Belakangan ini, semakin banyak wanita ditahbiskan menjadi anggota golongan pendeta. Tetapi Paulus mengajar Timotius, ”Aku tidak mengizinkan perempuan mengajar dan juga tidak mengizinkannya memerintah laki-laki.” (1 Timotius 2:12) Namun, ini tidak berarti bahwa seorang wanita Kristen tidak dapat mengajar anak-anaknya atau mengajar di antara khalayak ramai. Ia tidak boleh mengajar di dalam sidang.
Kalau begitu, apakah wanita tidak diperbolehkan menyatakan pendapatnya dalam perhimpunan-perhimpunan? Saksi-Saksi Yehuwa mempelajari brosur ini, Menara Pengawal, dalam salah satu perhimpunan mingguan mereka, dengan menggunakan artikel-artikel yang dilengkapi pertanyaan-pertanyaan mengenai paragraf-paragrafnya. Rohaniwan yang memimpin pelajaran, yang selalu seorang saudara, mengundang anggota-anggota sidang, termasuk para saudari, untuk menjawab pertanyaan-pertanyaan ini. Namun wanita-wanita ini tidak mengajar. Mereka hanya mengungkapkan pokok-pokok yang ada dalam artikel dengan kata-kata sendiri. Anak-anak juga dianjurkan untuk ikut menjawab, dan sering kali komentar mereka yang biasanya singkat dan sederhana, benar-benar tepat.

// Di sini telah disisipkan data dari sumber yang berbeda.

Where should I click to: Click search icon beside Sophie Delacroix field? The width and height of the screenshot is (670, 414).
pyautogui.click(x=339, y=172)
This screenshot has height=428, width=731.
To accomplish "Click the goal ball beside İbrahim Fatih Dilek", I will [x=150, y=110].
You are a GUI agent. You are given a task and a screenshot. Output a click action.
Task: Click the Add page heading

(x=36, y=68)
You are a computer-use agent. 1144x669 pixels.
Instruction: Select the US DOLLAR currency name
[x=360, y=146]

Paulus juga membuat pernyataan ini mengenai wanita, ”Jika mereka ingin mengetahui sesuatu, baiklah mereka menanyakannya kepada suaminya di rumah. Sebab tidak sopan bagi perempuan untuk berbicara dalam pertemuan Jemaat.” (1 Korintus 14:35) Ini berarti bahwa jika seorang saudari tidak mengerti atau merasa terganggu oleh suatu pernyataan yang dibacakan atau dibuat selama perhimpunan, ia tidak boleh mengajukan pokok-pokok bantahan di hadapan sidang. Sebaliknya, ia hendaknya meminta suaminya untuk menjelaskan hal-hal tersebut pada waktu berada di rumah.

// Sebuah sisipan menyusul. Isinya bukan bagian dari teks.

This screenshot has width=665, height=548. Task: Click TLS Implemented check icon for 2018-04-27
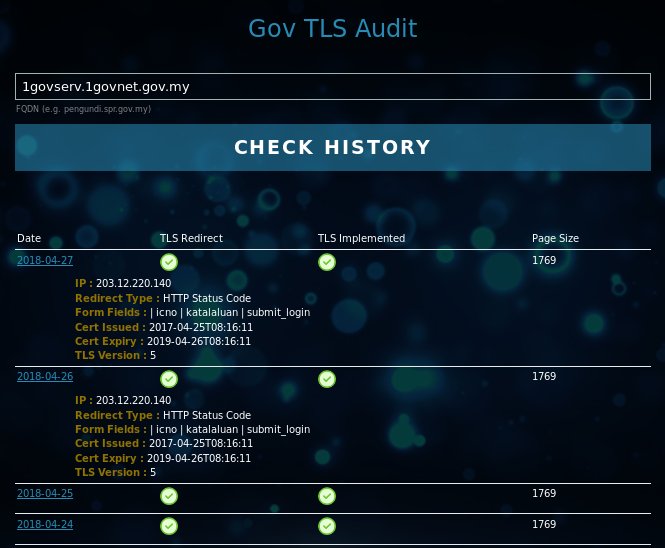(327, 262)
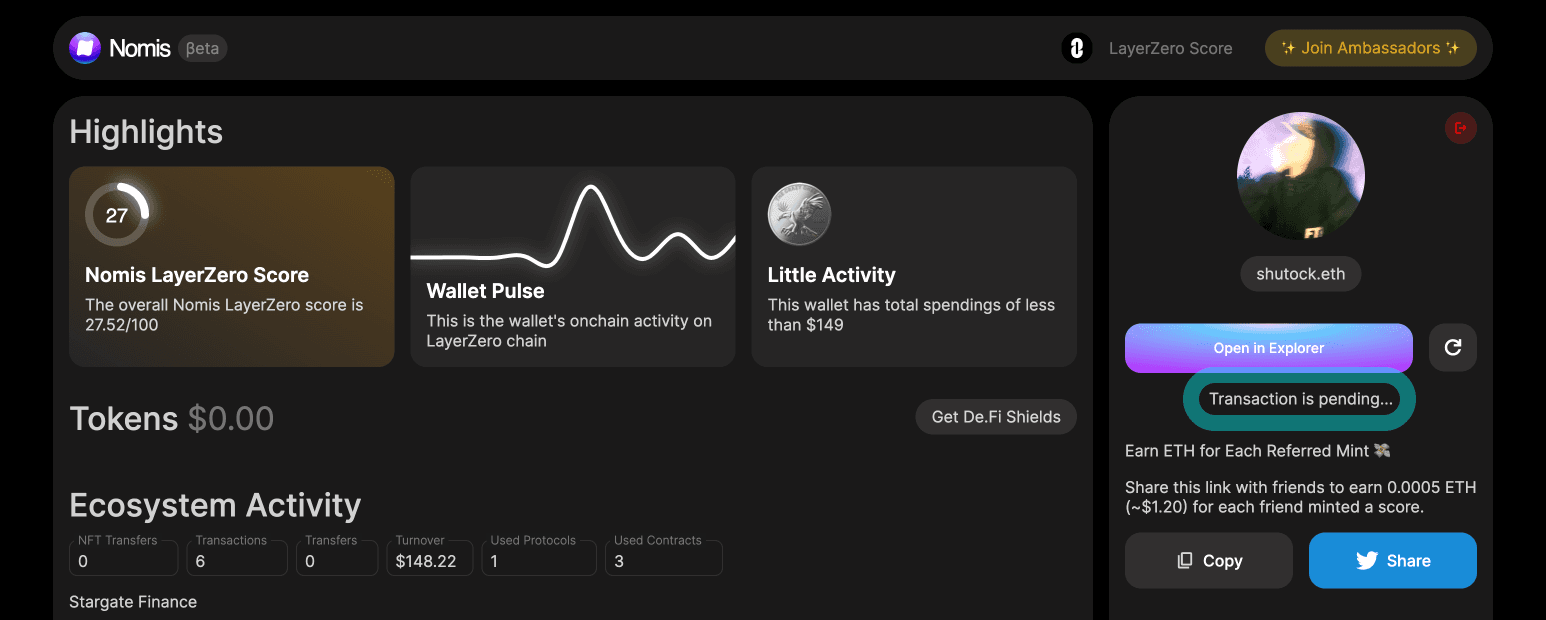Click the Stargate Finance protocol entry
Image resolution: width=1546 pixels, height=620 pixels.
point(133,602)
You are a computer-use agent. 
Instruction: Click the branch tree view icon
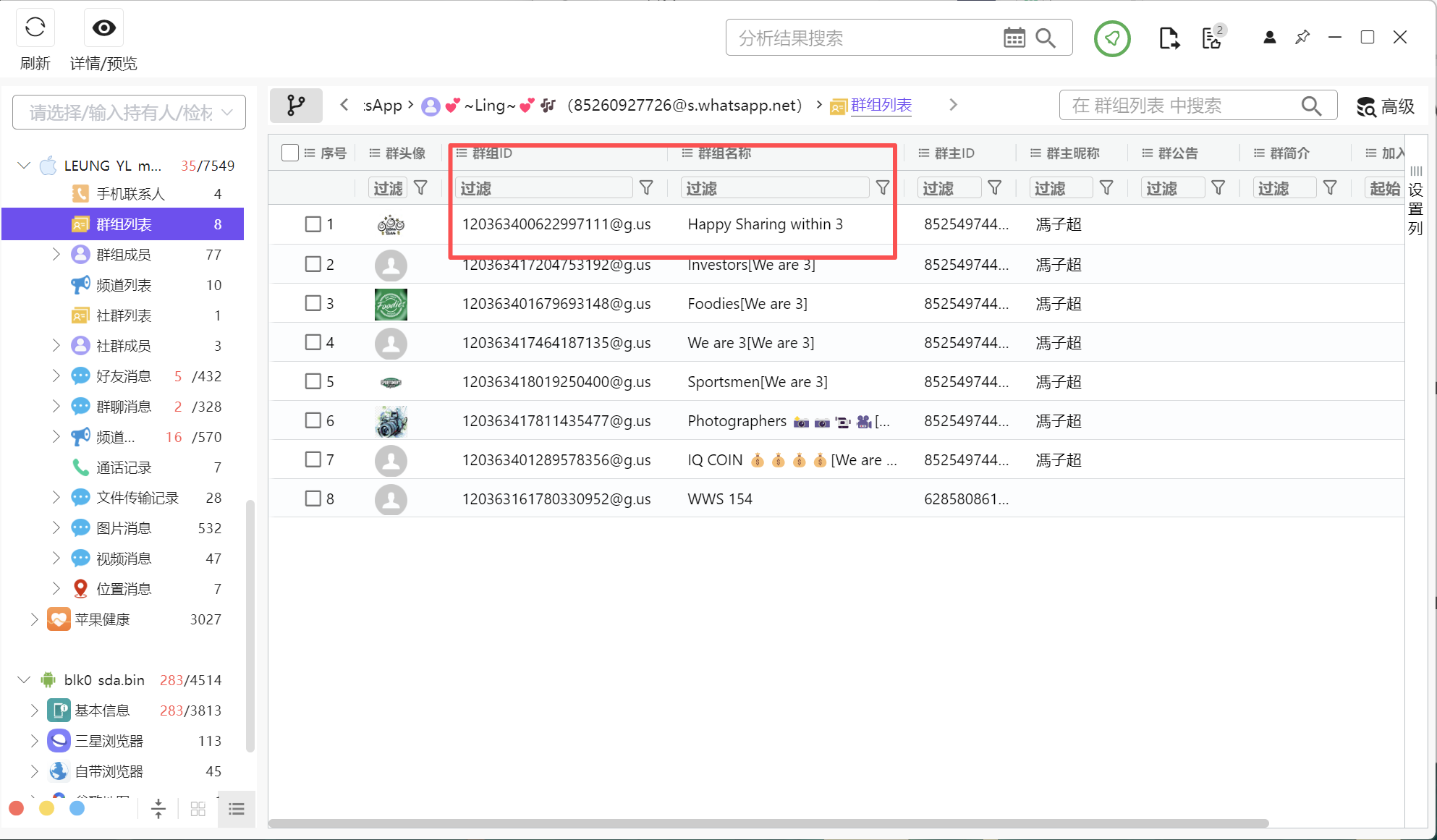point(296,106)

Namun, ada waktunya bagi wanita Kristen untuk menginjil kepada kaum pria. Saksi-Saksi Yehuwa menggunakan banyak waktu untuk memberitakan kabar baik Kerajaan dari rumah ke rumah. Bila seorang penginjil wanita bertemu dengan seorang pria dalam pengabaran, apakah ia harus meminta diri dan pergi? Tentu saja tidak. Dalam hal ini, ia tidak berbicara kepada sidang melainkan kepada satu orang yang mungkin tidak beriman. Demikian juga, seorang rohaniwan wanita dapat belajar Alkitab dengan suatu keluarga bukan Kristen sekalipun sang ayah hadir.
Yesus
Kristus—Teladan yang Istimewa
Yesus adalah teladan istimewa yang patut kita tiru! Ia adalah guru terbaik, penginjil yang paling jitu, pekerja yang sangat bergairah, dan penasihat yang paling pengasih yang pernah hidup di bumi. Mengikuti jejaknya merupakan hak istimewa yang besar sekali. Apakah saudara berupaya melakukan hal itu?

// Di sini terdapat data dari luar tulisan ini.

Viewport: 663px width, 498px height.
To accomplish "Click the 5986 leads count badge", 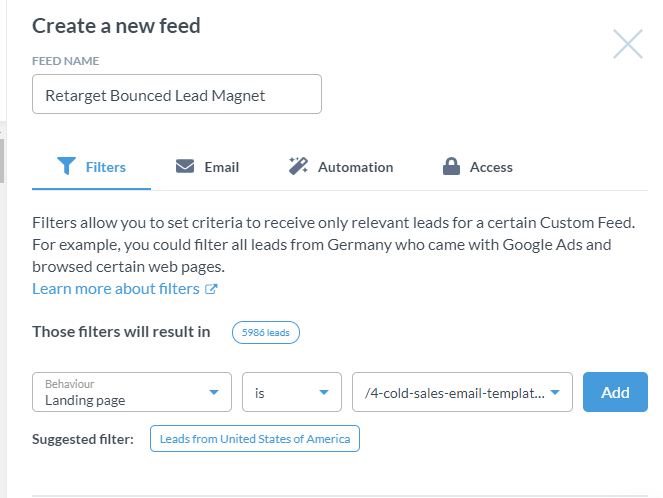I will 266,332.
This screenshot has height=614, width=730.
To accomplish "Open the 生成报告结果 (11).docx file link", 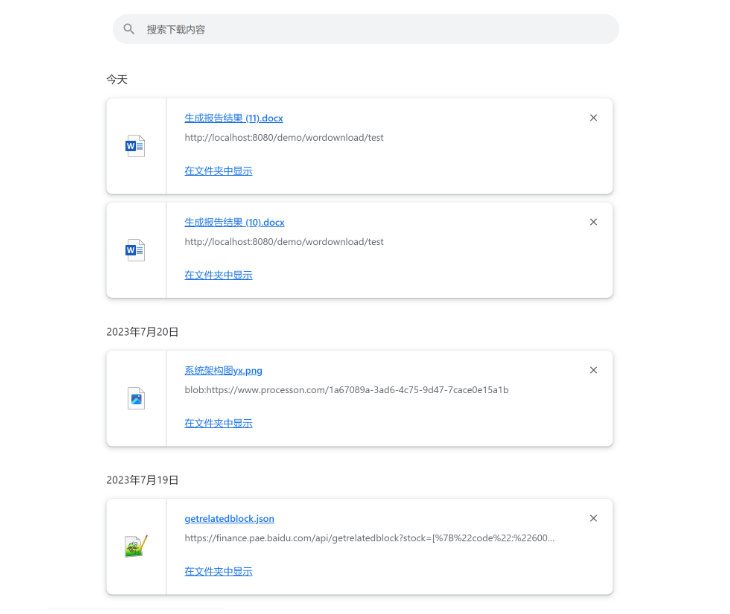I will 233,118.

Jutaan dari Saksi-Saksi Yehuwa berbuat sebisa-bisanya untuk meniru dia, meskipun tidak secara sempurna. Metode Yesus sangat berbeda dengan yang digunakan kebanyakan pendeta dewasa ini. Ia tidak membunyikan lonceng gereja dan menunggu orang-orang datang kepadanya, sekalipun memang ada banyak yang datang atas kemauan sendiri. Sebaliknya, ia pergi menjumpai orang-orang dan mengajar di rumah mereka, di tempat-tempat umum, di atas gunung, dan di tepi Laut Galilea. Kadang-kadang ia berbicara kepada kelompok dari ribuan orang, seperti digambarkan di bawah ini.—Matius 9:35; 13:36; Lukas 8:1.
Menolong
yang Miskin, yang Sakit, dan yang Lanjut Usia
Ada berapa banyak dari mereka dewasa ini? Ratusan juta. Dan jumlahnya meningkat dengan pesat seraya keadaan dunia makin memburuk dan sistem sekarang mendekati akhirnya yang lengkap pada perang Armagedon. (Wahyu 16:16) Bencana alam, kelaparan, dan wabah penyakit menambah kerusakan dan penderitaan. Orang-orang Kristen yang mula-mula harus menghadapi problem-problem demikian. Kira-kira pada tahun 46 M., pada waktu Klaudius menjadi kaisar Roma, timbul bala kelaparan. Lalu, apa yang dilakukan murid-murid? Mereka ”memutuskan untuk mengumpulkan suatu sumbangan, sesuai dengan kemampuan mereka masing-masing dan mengirimkannya kepada saudara-saudara yang diam di Yudea.”—Kisah 11:27-30.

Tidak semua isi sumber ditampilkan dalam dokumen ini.